L'Occitanie, c'est aussi la Région du fromage

Hier soir 26 septembre, les Gilets Jaunes du Lunellois se sont réunis sur leur rond-point Ambrussum, alors que les Français oscillaient entre tristesse, tristesse feinte, énervement, ou mépris face à l’annonce du décès de Jacques Chirac, et à l’avalanche d’hommages en tout genre qui voulait pousser très vite un homme dans l’Histoire, comme pour en oublier les sombres histoires.

10 mois et toujours motivés

« Nous les Gilets Jaunes du Lunellois, nous sommes là depuis 10 mois, et toujours aussi motivés. » Ambrussum, sur ce rond-point, leur rond-point, c’était une présence pour marquer presque un an de mobilisations, même si elles ont connu des hauts et des bas, ces Gilets Jaunes ont su créer des liens sur leur territoire. Aujourd’hui tous les groupes ne font plus qu’un, et les membres synchronisent leurs actions et leurs projets avec une identité : « Les Gilets Jaunes du pays de Lunel. »

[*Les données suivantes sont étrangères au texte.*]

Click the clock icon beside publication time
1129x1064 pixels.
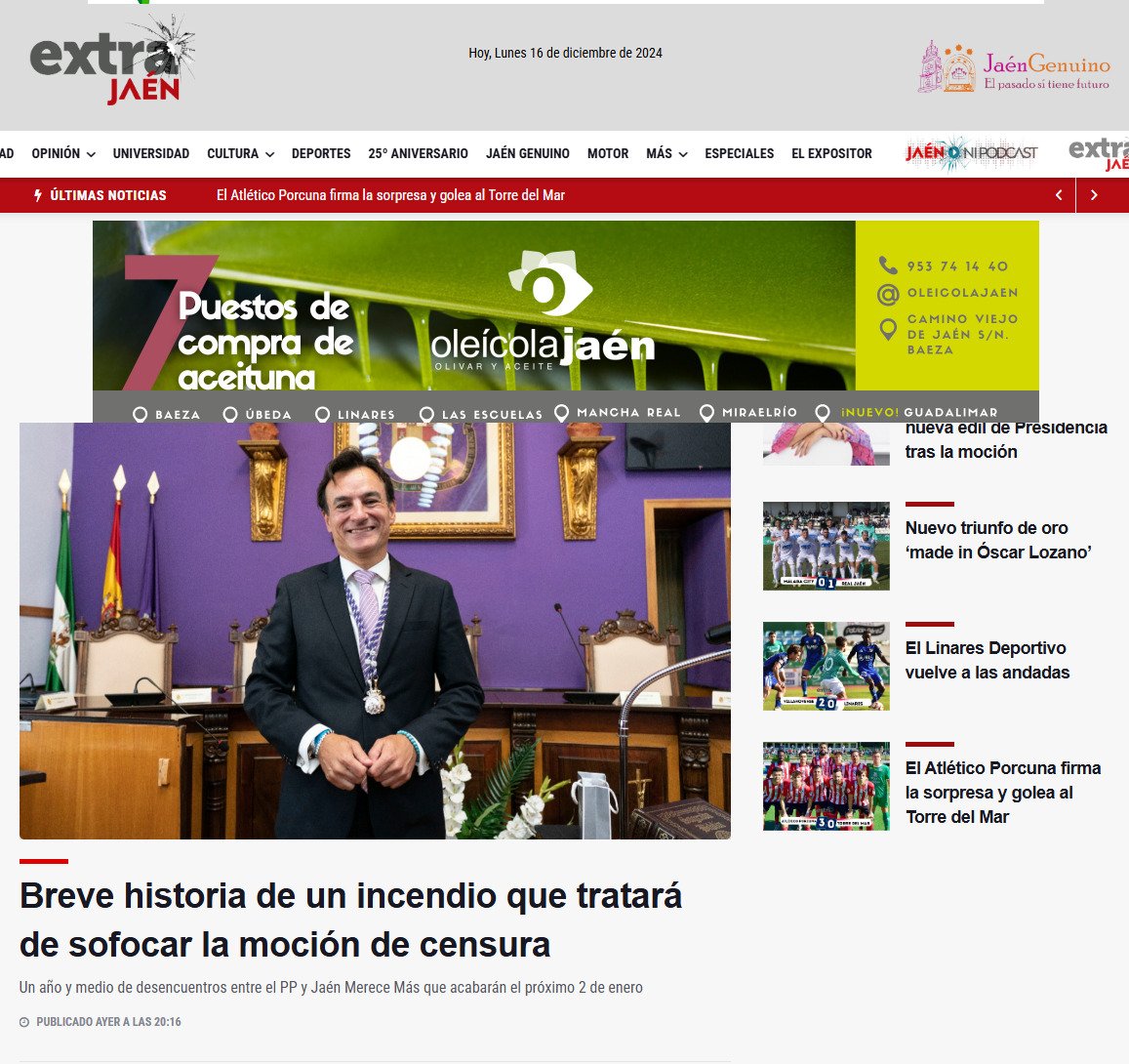coord(24,1022)
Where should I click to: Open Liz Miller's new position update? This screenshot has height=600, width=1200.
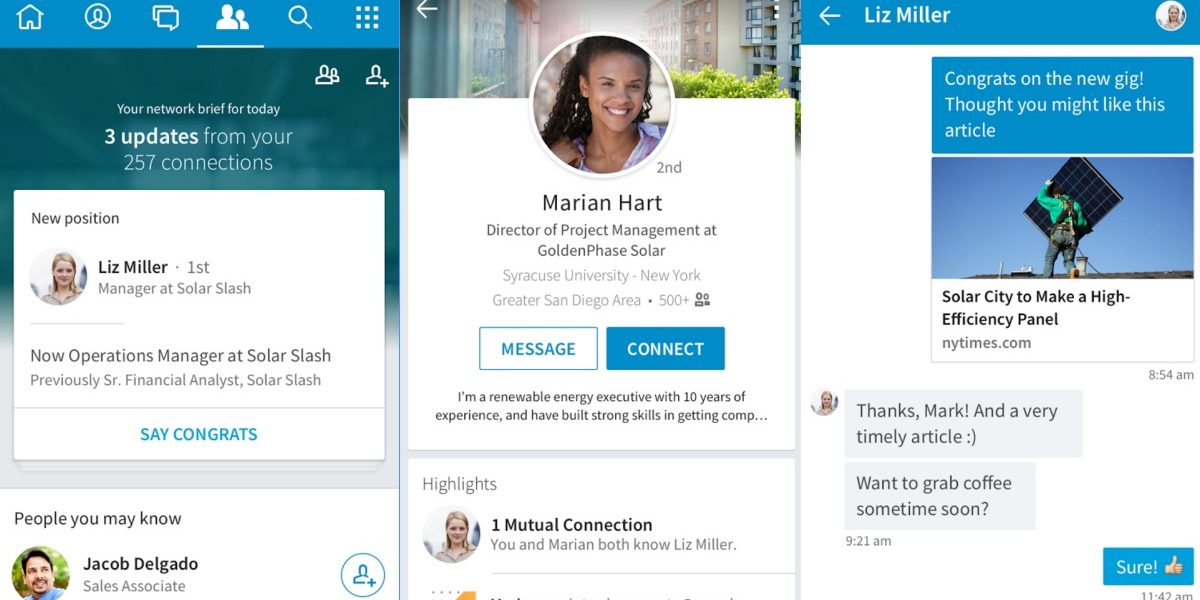point(199,300)
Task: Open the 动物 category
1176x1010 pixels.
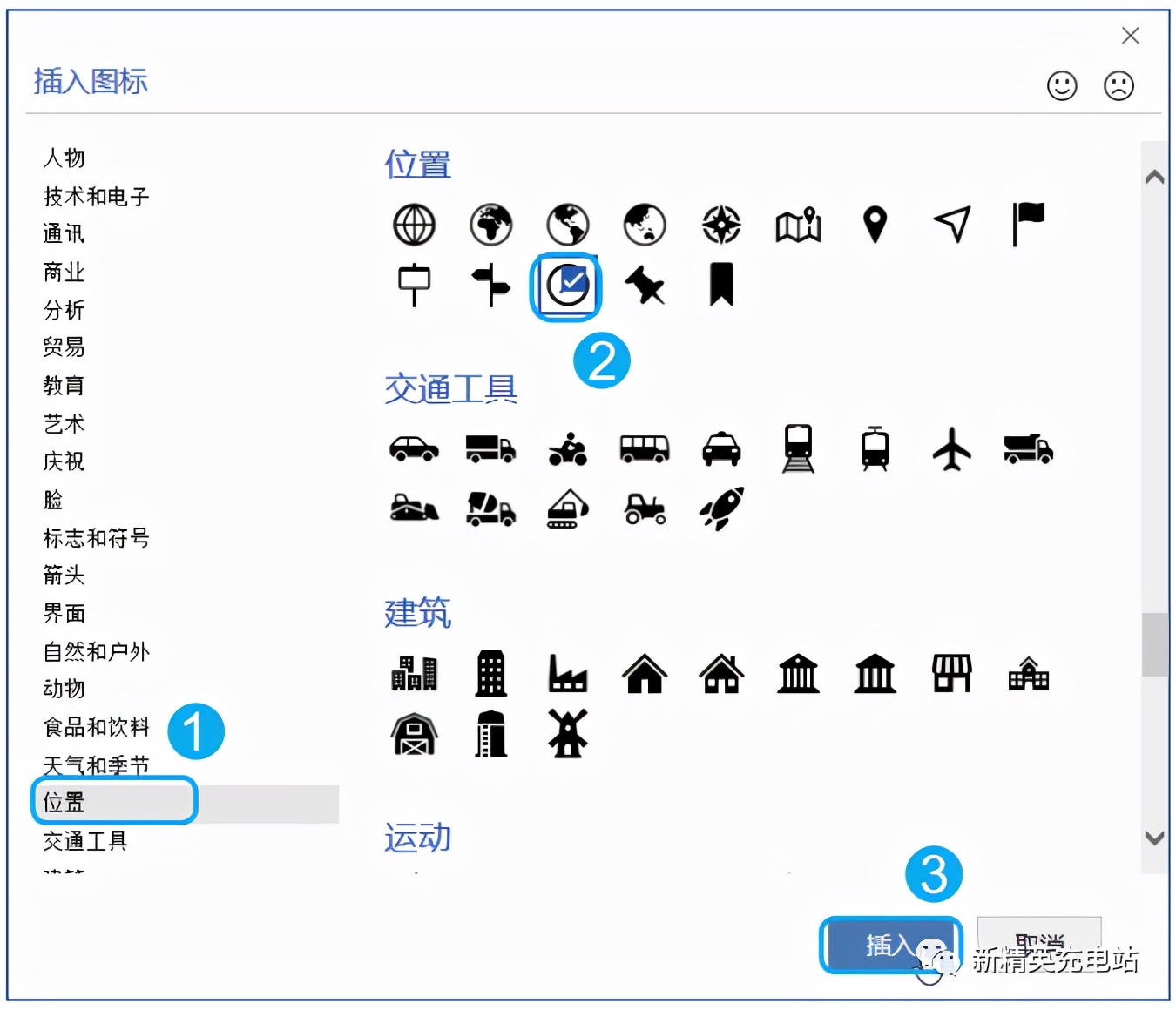Action: 61,689
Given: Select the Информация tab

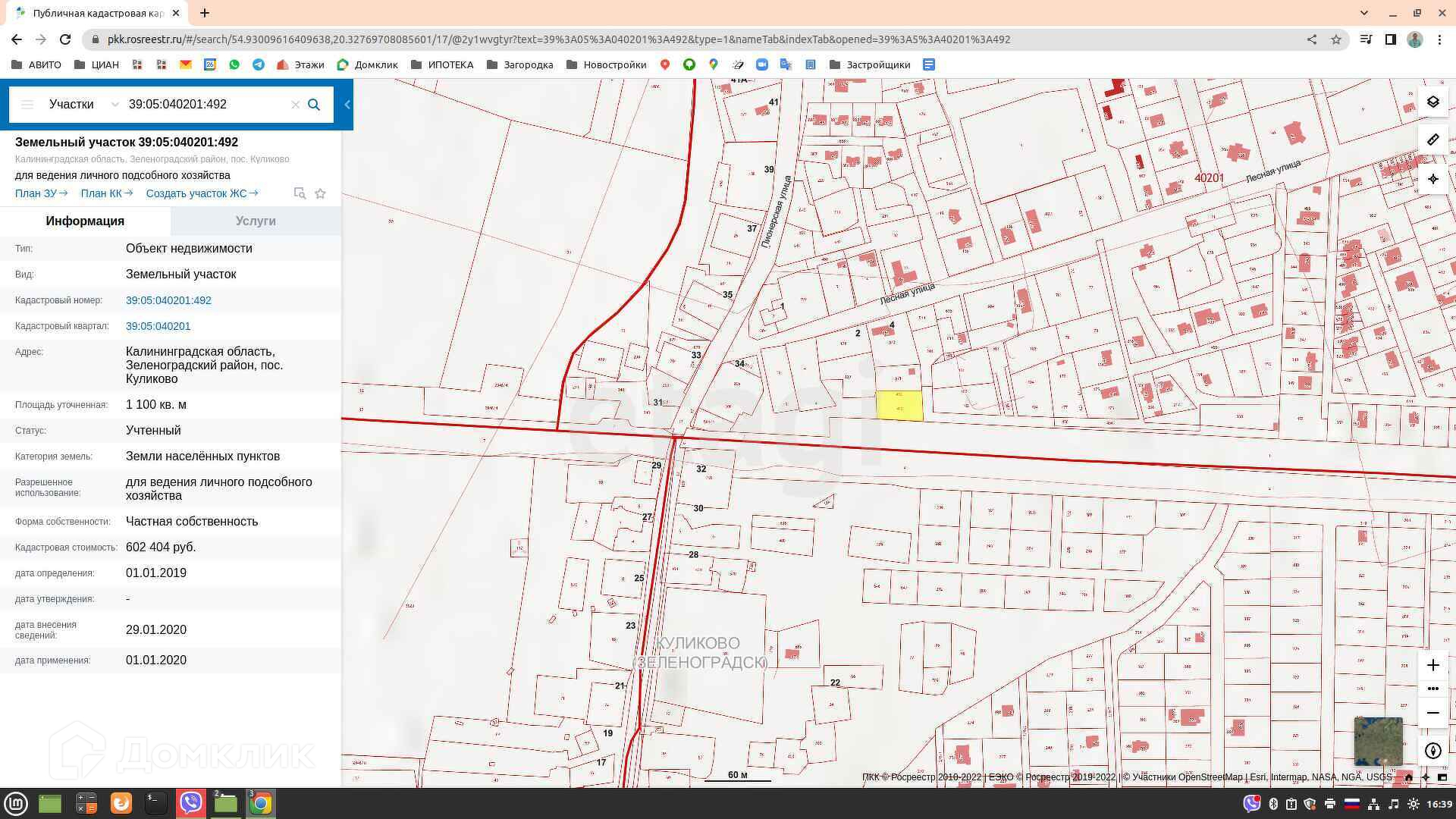Looking at the screenshot, I should [x=85, y=221].
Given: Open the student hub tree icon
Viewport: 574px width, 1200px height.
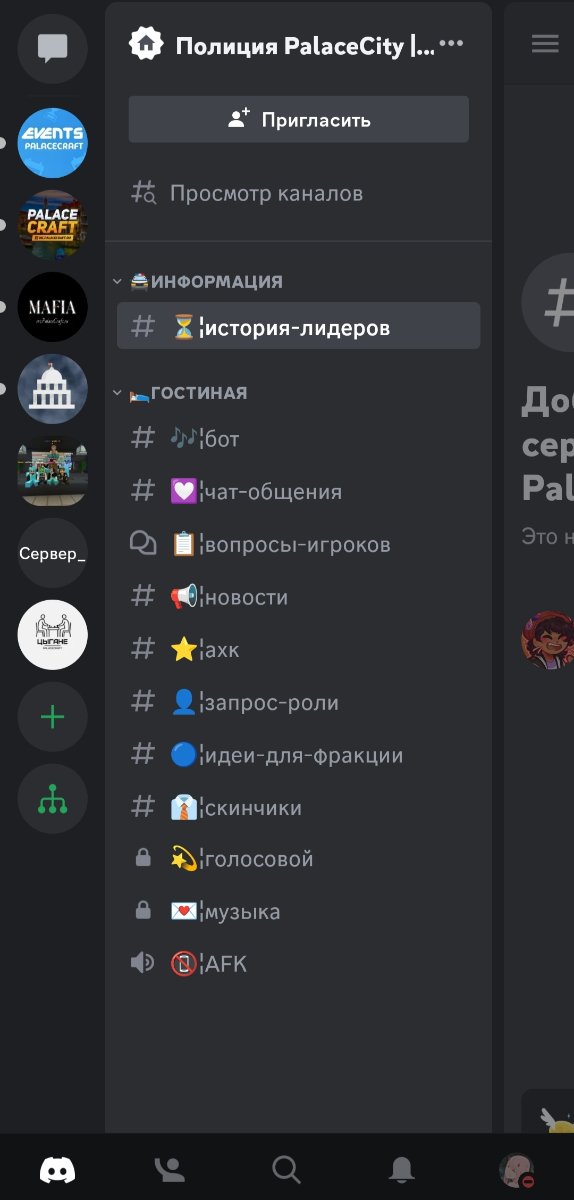Looking at the screenshot, I should 52,799.
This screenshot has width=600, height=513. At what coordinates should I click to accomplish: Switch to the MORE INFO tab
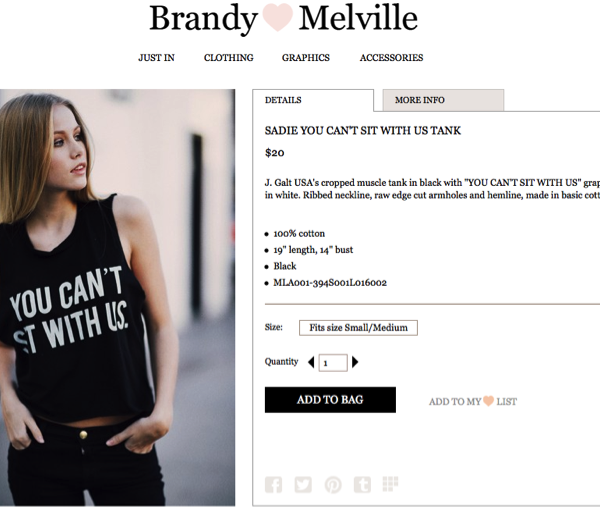443,100
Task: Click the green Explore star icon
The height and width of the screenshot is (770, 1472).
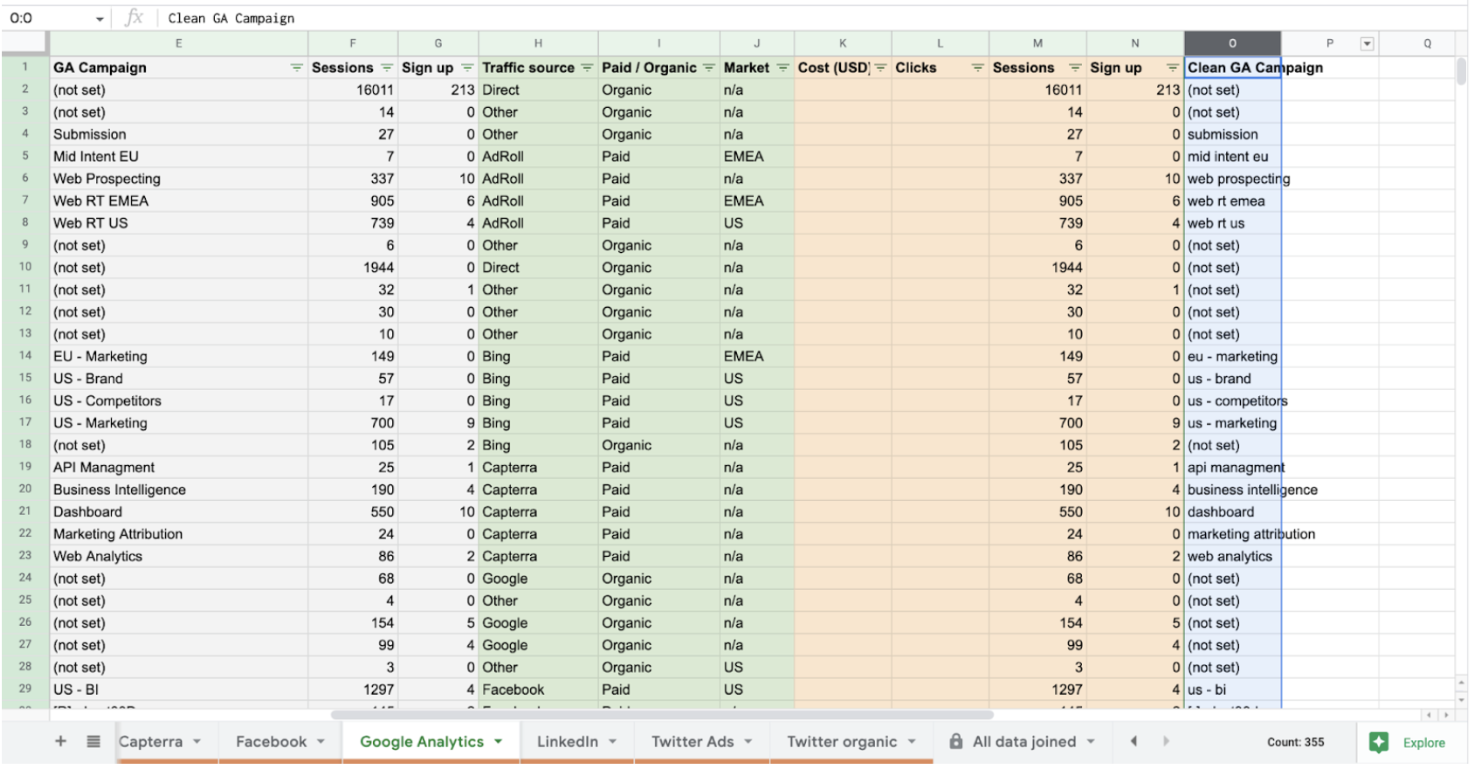Action: tap(1380, 742)
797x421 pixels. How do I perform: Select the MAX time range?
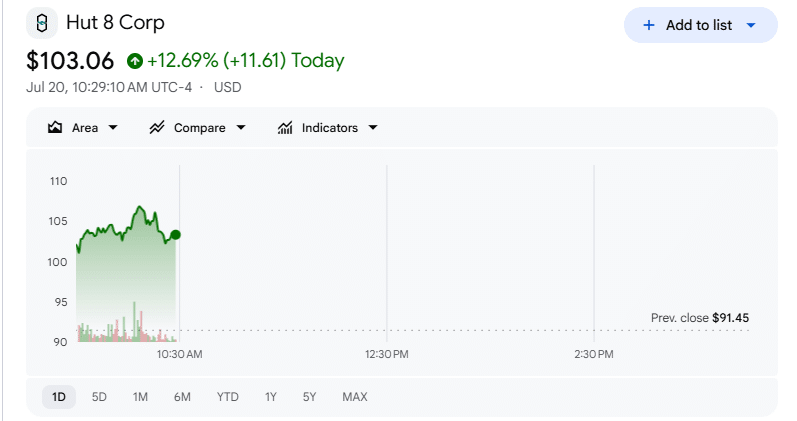pos(355,397)
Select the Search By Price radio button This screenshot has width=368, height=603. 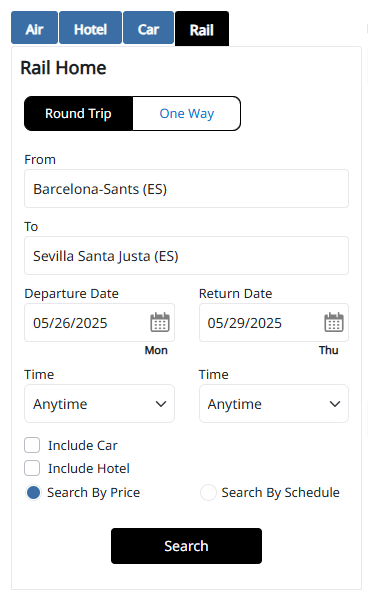click(33, 492)
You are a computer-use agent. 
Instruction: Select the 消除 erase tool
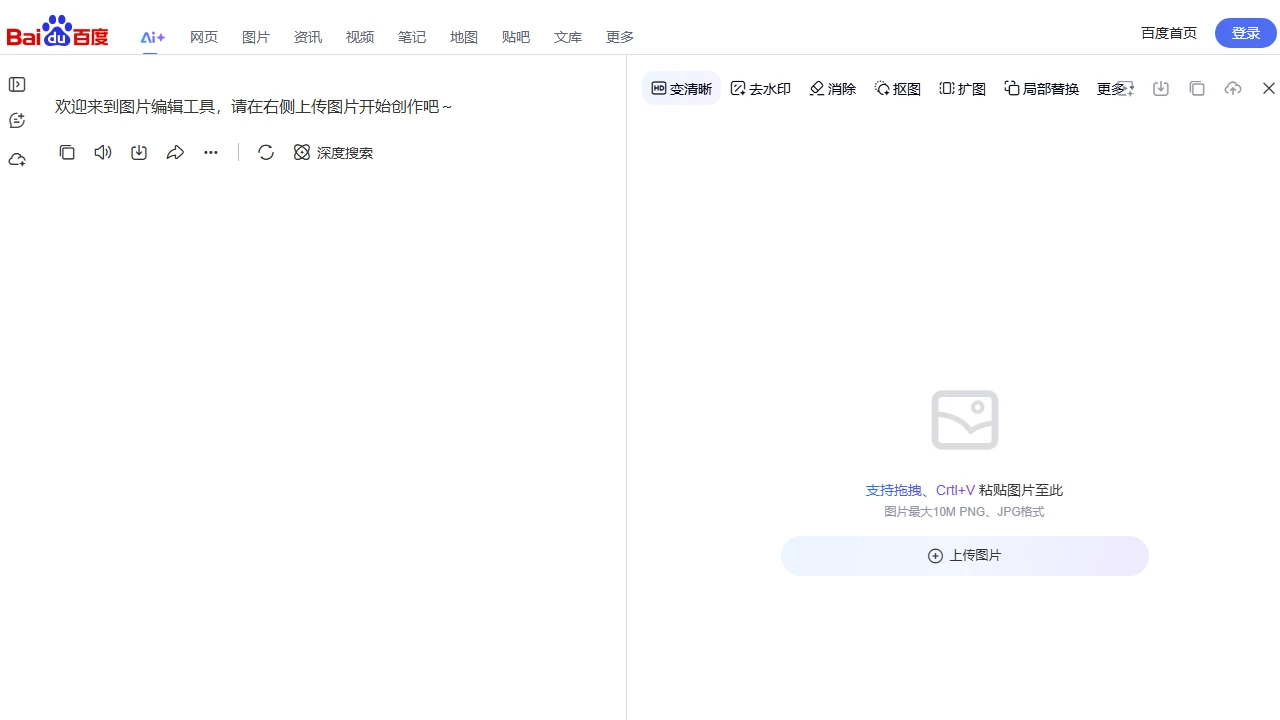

Ambrussum, ancien oppidum gaulois situé sur la Voie Domitienne, tout un symbole pour montrer qu’ils sont toujours présents, et entamer certainement à leur façon un processus d’implication politique. Une transformation dans leur vie de citoyen qui les a amenés à faire du tractage, à participer à diverses manifestations, comme la convergence des luttes avec le climat, ou encore soutenir les enseignants, les syndicats, le CHU en grève, mais aussi faire exister leurs propres actions en portant le RIC, la mobilisation contre la privatisation d’ADP, et en dénonçant les violences policières.

Alors que « l’heure média » est aux anecdotes d’un Jacques Chirac intime où proches et journalistes se bousculent pour raconter leurs meilleurs souvenirs, « l’incohérence des réformes ministérielles prises ces derniers mois » laisse ces Gilets Jaunes inquiets, mais déterminés face à un gouvernement qui ne sait pas les entendre, expliquent-ils.

Selon Fabienne, présente hier soir : « c’est entre 150 et 300 personnes qui restent mobilisables sur le secteur, mais on peut compter sur une cinquantaine de membres actifs qui travaillent régulièrement ensemble. Et jeudi soir, nous étions un peu plus de trente Gilets Jaunes à venir sur le rond-point d’Ambrussum. » Cela peut paraître peu, mais lorsque l’on sait qu’un certain parti politique avec pignon sur rue, n’a guère plus d’une centaine de militants pour voter l’investiture de son candidat dans une grande ville du Gard, la force politique de ces Gilets Jaunes n’est qu’une question d’organisation, et de représentativité.

Pour Sabine comme pour Germain, et pour tout le groupe, l’actualité est la suivante  : « nous continuons à nous organiser avec les autres villes et diverses régions. Nous avons l’impression qu’ils se mettent en guerre contre le peuple vu l’importance des personnes blessées par les Forces de l’ordre, et le nombre exorbitant de gilets jaunes déférés devant les tribunaux, plutôt que de nous écouter, et de nous entendre afin de trouver une issue à ce mouvement social. Alors de fait, nous les gilets jaunes ne baisserons pas les bras. »

Reste à accepter que sans tête, un corps ne peut vivre longtemps. Sans tête, il est difficile de communiquer avec les autres, d’échanger, de polémiquer, de débattre, de convaincre, de se présenter. Le temps de trouver, et de conserver des représentants est peut-être venu. Hier dans le Lunellois, c’était la nuit jaune du 26 septembre pour un retour aux ronds-points, une opération nationale.